*Exercise directions*. Retype every entry exactly, down to the last character.

*Extracted records*.
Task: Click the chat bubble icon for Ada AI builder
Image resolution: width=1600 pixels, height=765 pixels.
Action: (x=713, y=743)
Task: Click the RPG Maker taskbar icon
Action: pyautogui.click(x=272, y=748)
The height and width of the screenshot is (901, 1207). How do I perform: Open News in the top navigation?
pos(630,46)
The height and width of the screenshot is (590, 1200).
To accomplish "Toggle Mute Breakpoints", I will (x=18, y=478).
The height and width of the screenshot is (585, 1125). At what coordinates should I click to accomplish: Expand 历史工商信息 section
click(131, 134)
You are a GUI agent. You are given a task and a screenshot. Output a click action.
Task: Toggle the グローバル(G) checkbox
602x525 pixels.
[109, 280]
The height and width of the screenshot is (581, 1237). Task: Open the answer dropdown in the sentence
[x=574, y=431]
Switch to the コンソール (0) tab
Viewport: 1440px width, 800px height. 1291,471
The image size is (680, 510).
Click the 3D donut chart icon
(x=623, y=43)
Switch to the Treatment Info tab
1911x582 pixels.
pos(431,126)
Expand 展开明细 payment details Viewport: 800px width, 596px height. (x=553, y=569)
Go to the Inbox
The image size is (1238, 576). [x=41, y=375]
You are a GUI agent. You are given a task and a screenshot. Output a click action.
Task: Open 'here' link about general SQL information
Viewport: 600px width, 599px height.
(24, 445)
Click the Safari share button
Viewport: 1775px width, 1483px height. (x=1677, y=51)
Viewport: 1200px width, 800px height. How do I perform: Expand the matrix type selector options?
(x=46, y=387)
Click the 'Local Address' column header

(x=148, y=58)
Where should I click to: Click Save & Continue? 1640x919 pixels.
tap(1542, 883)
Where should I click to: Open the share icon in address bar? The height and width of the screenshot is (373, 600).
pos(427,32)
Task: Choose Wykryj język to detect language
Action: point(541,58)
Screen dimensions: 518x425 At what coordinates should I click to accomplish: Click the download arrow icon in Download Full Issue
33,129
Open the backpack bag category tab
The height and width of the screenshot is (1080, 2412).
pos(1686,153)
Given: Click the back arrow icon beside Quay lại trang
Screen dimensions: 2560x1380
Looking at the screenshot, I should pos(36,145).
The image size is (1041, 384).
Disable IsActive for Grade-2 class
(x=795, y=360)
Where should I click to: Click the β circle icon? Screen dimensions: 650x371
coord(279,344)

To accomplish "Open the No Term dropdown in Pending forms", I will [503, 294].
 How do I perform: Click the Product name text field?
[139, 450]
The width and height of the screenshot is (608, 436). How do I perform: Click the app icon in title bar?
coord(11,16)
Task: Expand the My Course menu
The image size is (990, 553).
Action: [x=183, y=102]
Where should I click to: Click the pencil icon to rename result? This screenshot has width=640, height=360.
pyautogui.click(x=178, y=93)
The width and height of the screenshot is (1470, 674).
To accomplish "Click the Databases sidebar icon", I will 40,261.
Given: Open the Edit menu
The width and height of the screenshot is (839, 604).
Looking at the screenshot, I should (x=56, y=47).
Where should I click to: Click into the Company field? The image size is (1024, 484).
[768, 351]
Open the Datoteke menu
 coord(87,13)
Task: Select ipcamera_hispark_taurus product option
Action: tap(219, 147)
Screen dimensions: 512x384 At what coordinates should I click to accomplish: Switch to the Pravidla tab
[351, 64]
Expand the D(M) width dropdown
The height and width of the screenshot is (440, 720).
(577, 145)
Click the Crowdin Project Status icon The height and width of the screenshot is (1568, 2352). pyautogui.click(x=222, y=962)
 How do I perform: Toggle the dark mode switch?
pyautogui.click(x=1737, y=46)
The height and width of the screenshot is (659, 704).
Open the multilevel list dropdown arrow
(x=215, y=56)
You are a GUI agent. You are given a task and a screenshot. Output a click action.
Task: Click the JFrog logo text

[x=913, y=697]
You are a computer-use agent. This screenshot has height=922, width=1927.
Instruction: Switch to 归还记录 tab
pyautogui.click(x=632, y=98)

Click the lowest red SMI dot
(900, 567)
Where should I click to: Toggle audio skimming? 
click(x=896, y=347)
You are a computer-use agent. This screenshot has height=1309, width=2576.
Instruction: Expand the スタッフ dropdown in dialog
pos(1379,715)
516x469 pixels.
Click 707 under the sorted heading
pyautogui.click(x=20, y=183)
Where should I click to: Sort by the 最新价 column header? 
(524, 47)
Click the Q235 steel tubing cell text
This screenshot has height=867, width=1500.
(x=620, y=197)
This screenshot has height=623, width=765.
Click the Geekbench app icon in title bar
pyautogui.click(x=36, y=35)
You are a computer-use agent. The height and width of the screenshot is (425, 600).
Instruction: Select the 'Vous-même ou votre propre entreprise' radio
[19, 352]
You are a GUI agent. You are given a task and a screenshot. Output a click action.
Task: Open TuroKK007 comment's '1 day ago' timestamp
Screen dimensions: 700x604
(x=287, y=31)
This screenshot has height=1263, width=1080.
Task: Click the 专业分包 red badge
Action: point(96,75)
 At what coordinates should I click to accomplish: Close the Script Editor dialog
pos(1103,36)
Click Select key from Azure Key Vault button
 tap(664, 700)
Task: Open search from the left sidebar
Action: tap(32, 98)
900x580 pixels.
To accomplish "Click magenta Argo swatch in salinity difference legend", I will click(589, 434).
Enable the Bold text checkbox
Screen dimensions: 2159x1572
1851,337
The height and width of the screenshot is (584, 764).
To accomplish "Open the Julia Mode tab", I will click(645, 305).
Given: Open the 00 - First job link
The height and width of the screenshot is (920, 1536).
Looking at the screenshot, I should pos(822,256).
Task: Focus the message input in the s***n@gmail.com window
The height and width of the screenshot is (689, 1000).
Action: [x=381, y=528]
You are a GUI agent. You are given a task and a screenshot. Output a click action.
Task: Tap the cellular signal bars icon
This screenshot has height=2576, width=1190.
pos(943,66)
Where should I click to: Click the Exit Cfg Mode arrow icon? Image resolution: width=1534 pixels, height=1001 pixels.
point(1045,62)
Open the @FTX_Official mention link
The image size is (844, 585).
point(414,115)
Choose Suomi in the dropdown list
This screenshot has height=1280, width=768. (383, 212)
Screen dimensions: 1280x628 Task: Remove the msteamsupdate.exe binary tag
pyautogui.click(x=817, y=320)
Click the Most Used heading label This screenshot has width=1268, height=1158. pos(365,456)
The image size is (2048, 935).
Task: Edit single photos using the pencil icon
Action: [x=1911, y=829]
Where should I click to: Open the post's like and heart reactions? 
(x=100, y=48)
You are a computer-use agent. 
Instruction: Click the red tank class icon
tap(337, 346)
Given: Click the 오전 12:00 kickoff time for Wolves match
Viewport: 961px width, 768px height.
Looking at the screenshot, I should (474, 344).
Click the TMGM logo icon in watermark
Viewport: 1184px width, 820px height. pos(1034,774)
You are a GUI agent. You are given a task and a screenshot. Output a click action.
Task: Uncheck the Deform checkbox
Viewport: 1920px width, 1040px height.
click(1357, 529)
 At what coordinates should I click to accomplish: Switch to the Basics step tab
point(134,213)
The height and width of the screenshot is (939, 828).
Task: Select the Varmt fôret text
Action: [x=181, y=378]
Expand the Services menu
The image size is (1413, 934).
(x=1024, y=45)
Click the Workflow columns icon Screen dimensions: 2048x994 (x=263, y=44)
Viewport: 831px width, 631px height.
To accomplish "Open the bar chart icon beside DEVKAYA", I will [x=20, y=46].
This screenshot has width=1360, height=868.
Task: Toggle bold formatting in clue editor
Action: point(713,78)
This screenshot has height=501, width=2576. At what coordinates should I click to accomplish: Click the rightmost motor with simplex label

*Answer to the problem*.
Task: Click the chat bubble icon for Ada AI builder
Image resolution: width=1600 pixels, height=765 pixels.
Action: (x=713, y=743)
Task: Click the RPG Maker taskbar icon
Action: pyautogui.click(x=272, y=748)
The height and width of the screenshot is (901, 1207). How do I perform: Open News in the top navigation?
pos(630,46)
The height and width of the screenshot is (590, 1200).
To accomplish "Toggle Mute Breakpoints", I will (x=18, y=478).
The height and width of the screenshot is (585, 1125). At what coordinates should I click to accomplish: Expand 历史工商信息 section
click(131, 134)
You are a GUI agent. You are given a task and a screenshot. Output a click action.
Task: Toggle the グローバル(G) checkbox
602x525 pixels.
[109, 280]
The height and width of the screenshot is (581, 1237). Task: Open the answer dropdown in the sentence
[x=574, y=431]
Switch to the コンソール (0) tab
Viewport: 1440px width, 800px height. 1291,471
The image size is (680, 510).
Click the 3D donut chart icon
(x=623, y=43)
Switch to the Treatment Info tab
1911x582 pixels.
pos(431,126)
Expand 展开明细 payment details Viewport: 800px width, 596px height. (x=553, y=569)
Go to the Inbox
The image size is (1238, 576). [x=41, y=375]
You are a GUI agent. You are given a task and a screenshot. Output a click action.
Task: Open 'here' link about general SQL information
Viewport: 600px width, 599px height.
(24, 445)
Click the Safari share button
Viewport: 1775px width, 1483px height. (x=1677, y=51)
Viewport: 1200px width, 800px height. How do I perform: Expand the matrix type selector options?
(x=46, y=387)
Click the 'Local Address' column header

(x=148, y=58)
Where should I click to: Click Save & Continue? 1640x919 pixels.
tap(1542, 883)
Where should I click to: Open the share icon in address bar? The height and width of the screenshot is (373, 600).
pos(427,32)
Task: Choose Wykryj język to detect language
Action: point(541,58)
Screen dimensions: 518x425 At what coordinates should I click to accomplish: Click the download arrow icon in Download Full Issue
33,129
Open the backpack bag category tab
The height and width of the screenshot is (1080, 2412).
pos(1686,153)
Given: Click the back arrow icon beside Quay lại trang
Screen dimensions: 2560x1380
Looking at the screenshot, I should pos(36,145).
The image size is (1041, 384).
Disable IsActive for Grade-2 class
(x=795, y=360)
Where should I click to: Click the β circle icon? Screen dimensions: 650x371
coord(279,344)

To accomplish "Open the No Term dropdown in Pending forms", I will [503, 294].
 How do I perform: Click the Product name text field?
[139, 450]
The width and height of the screenshot is (608, 436). How do I perform: Click the app icon in title bar?
coord(11,16)
Task: Expand the My Course menu
The image size is (990, 553).
Action: [x=183, y=102]
Where should I click to: Click the pencil icon to rename result? This screenshot has width=640, height=360.
pyautogui.click(x=178, y=93)
The width and height of the screenshot is (1470, 674).
To accomplish "Click the Databases sidebar icon", I will 40,261.
Given: Open the Edit menu
The width and height of the screenshot is (839, 604).
Looking at the screenshot, I should (x=56, y=47).
Where should I click to: Click into the Company field? The image size is (1024, 484).
[768, 351]
Open the Datoteke menu
 coord(87,13)
Task: Select ipcamera_hispark_taurus product option
Action: tap(219, 147)
Screen dimensions: 512x384 At what coordinates should I click to accomplish: Switch to the Pravidla tab
[351, 64]
Expand the D(M) width dropdown
The height and width of the screenshot is (440, 720).
(577, 145)
Click the Crowdin Project Status icon The height and width of the screenshot is (1568, 2352). pyautogui.click(x=222, y=962)
 How do I perform: Toggle the dark mode switch?
pyautogui.click(x=1737, y=46)
The height and width of the screenshot is (659, 704).
Open the multilevel list dropdown arrow
(x=215, y=56)
You are a GUI agent. You are given a task and a screenshot. Output a click action.
Task: Click the JFrog logo text

[x=913, y=697]
You are a computer-use agent. This screenshot has height=922, width=1927.
Instruction: Switch to 归还记录 tab
pyautogui.click(x=632, y=98)

Click the lowest red SMI dot
(900, 567)
Where should I click to: Toggle audio skimming? 
click(x=896, y=347)
You are a computer-use agent. This screenshot has height=1309, width=2576.
Instruction: Expand the スタッフ dropdown in dialog
pos(1379,715)
516x469 pixels.
Click 707 under the sorted heading
pyautogui.click(x=20, y=183)
Where should I click to: Sort by the 最新价 column header? 
(524, 47)
Click the Q235 steel tubing cell text
This screenshot has height=867, width=1500.
(x=620, y=197)
This screenshot has height=623, width=765.
Click the Geekbench app icon in title bar
pyautogui.click(x=36, y=35)
You are a computer-use agent. The height and width of the screenshot is (425, 600).
Instruction: Select the 'Vous-même ou votre propre entreprise' radio
[19, 352]
You are a GUI agent. You are given a task and a screenshot. Output a click action.
Task: Open TuroKK007 comment's '1 day ago' timestamp
Screen dimensions: 700x604
(x=287, y=31)
This screenshot has height=1263, width=1080.
Task: Click the 专业分包 red badge
Action: point(96,75)
 At what coordinates should I click to accomplish: Close the Script Editor dialog
pos(1103,36)
Click Select key from Azure Key Vault button
 tap(664, 700)
Task: Open search from the left sidebar
Action: tap(32, 98)
900x580 pixels.
To accomplish "Click magenta Argo swatch in salinity difference legend", I will click(589, 434).
Enable the Bold text checkbox
Screen dimensions: 2159x1572
1851,337
The height and width of the screenshot is (584, 764).
To accomplish "Open the Julia Mode tab", I will click(645, 305).
Given: Open the 00 - First job link
The height and width of the screenshot is (920, 1536).
Looking at the screenshot, I should pos(822,256).
Task: Focus the message input in the s***n@gmail.com window
The height and width of the screenshot is (689, 1000).
Action: [x=381, y=528]
You are a GUI agent. You are given a task and a screenshot. Output a click action.
Task: Tap the cellular signal bars icon
This screenshot has height=2576, width=1190.
pos(943,66)
Where should I click to: Click the Exit Cfg Mode arrow icon? Image resolution: width=1534 pixels, height=1001 pixels.
point(1045,62)
Open the @FTX_Official mention link
The image size is (844, 585).
point(414,115)
Choose Suomi in the dropdown list
This screenshot has height=1280, width=768. (383, 212)
Screen dimensions: 1280x628 Task: Remove the msteamsupdate.exe binary tag
pyautogui.click(x=817, y=320)
Click the Most Used heading label This screenshot has width=1268, height=1158. pos(365,456)
The image size is (2048, 935).
Task: Edit single photos using the pencil icon
Action: [x=1911, y=829]
Where should I click to: Open the post's like and heart reactions? 
(x=100, y=48)
You are a computer-use agent. 
Instruction: Click the red tank class icon
tap(337, 346)
Given: Click the 오전 12:00 kickoff time for Wolves match
Viewport: 961px width, 768px height.
Looking at the screenshot, I should (474, 344).
Click the TMGM logo icon in watermark
Viewport: 1184px width, 820px height. pos(1034,774)
You are a GUI agent. You are given a task and a screenshot. Output a click action.
Task: Uncheck the Deform checkbox
Viewport: 1920px width, 1040px height.
click(1357, 529)
 At what coordinates should I click to accomplish: Switch to the Basics step tab
point(134,213)
The height and width of the screenshot is (939, 828).
Task: Select the Varmt fôret text
Action: [x=181, y=378]
Expand the Services menu
The image size is (1413, 934).
(x=1024, y=45)
Click the Workflow columns icon Screen dimensions: 2048x994 (x=263, y=44)
Viewport: 831px width, 631px height.
To accomplish "Open the bar chart icon beside DEVKAYA", I will [x=20, y=46].
This screenshot has width=1360, height=868.
Task: Toggle bold formatting in clue editor
Action: point(713,78)
This screenshot has height=501, width=2576. At what coordinates should I click to accomplish: Click the rightmost motor with simplex label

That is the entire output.